*** Opening MATERIAL PROVIDED ***
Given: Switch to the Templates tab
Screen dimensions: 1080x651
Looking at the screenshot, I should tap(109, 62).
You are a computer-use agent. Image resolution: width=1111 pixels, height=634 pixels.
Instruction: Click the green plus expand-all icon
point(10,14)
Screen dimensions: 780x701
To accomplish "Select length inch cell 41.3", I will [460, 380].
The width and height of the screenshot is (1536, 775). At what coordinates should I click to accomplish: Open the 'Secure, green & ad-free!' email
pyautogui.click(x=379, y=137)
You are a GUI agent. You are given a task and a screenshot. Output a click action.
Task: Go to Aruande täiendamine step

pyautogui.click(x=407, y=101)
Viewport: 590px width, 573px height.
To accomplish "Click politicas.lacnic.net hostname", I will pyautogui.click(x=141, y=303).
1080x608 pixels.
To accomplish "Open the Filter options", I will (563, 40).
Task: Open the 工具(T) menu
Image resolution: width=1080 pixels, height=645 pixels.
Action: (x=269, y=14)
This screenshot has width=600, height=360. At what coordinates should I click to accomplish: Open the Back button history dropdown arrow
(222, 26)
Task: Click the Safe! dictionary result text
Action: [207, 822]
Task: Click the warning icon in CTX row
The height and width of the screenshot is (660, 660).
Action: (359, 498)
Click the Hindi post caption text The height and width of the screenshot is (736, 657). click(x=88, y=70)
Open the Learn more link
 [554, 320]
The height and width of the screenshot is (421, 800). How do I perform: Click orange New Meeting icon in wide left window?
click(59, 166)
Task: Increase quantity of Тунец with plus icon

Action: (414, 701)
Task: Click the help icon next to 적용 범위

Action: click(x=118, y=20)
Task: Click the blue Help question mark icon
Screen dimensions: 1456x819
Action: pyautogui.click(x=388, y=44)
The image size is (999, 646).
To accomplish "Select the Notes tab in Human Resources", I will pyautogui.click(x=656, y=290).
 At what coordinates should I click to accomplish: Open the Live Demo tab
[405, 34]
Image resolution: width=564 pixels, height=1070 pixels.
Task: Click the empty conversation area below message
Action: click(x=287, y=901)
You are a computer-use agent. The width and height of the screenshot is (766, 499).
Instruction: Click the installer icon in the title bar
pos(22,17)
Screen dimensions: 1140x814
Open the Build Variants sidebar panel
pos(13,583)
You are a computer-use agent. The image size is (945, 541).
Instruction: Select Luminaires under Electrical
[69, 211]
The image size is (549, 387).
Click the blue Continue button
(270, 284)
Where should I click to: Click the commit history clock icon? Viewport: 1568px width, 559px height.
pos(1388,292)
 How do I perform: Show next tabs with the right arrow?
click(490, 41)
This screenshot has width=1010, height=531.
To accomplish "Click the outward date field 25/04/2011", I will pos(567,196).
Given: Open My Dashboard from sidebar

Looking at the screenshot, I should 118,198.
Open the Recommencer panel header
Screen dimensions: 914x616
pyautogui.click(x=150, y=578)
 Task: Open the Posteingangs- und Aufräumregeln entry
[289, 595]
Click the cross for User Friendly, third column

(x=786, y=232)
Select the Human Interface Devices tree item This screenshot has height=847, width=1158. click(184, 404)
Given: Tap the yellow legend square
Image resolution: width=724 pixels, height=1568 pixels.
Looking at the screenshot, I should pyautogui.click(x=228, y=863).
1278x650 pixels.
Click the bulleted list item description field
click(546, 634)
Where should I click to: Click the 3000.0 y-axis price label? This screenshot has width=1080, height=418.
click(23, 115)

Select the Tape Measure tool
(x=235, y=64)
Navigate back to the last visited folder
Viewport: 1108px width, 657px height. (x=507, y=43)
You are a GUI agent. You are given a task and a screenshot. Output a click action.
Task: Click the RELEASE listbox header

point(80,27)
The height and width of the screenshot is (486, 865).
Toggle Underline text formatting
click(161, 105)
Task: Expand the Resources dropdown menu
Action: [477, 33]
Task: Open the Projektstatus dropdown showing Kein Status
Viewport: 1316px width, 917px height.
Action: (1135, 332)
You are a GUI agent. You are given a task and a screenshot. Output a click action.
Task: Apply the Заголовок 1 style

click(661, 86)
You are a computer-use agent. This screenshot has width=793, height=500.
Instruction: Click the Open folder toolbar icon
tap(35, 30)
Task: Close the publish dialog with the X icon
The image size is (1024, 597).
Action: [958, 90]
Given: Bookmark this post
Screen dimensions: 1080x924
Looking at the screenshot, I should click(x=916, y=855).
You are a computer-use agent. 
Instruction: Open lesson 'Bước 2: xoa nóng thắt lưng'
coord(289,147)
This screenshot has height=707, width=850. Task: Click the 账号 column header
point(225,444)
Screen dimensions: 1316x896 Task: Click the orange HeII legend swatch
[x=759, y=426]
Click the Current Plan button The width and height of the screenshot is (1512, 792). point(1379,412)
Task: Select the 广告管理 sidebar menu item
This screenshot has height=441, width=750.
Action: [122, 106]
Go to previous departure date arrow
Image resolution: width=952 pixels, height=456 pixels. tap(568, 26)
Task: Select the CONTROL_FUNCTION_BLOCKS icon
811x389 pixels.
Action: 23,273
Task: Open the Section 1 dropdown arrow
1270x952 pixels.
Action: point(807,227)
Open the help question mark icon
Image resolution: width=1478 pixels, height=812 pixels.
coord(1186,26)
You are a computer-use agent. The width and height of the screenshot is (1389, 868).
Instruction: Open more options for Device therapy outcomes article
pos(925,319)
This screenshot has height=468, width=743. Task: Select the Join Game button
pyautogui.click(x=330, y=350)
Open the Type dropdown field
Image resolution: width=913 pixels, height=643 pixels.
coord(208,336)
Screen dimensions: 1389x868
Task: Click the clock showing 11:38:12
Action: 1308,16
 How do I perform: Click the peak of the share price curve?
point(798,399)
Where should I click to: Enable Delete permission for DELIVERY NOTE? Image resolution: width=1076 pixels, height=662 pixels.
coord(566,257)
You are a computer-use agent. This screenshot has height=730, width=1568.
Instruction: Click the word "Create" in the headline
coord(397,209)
*** Closing MATERIAL PROVIDED ***
* **TASK TO COMPLETE**:
Find each line of the data above that holds the word "Human", then copy it.

* **TASK OUTPUT**:
To accomplish "Select the Notes tab in Human Resources", I will pyautogui.click(x=656, y=290).
Select the Human Interface Devices tree item This screenshot has height=847, width=1158. click(184, 404)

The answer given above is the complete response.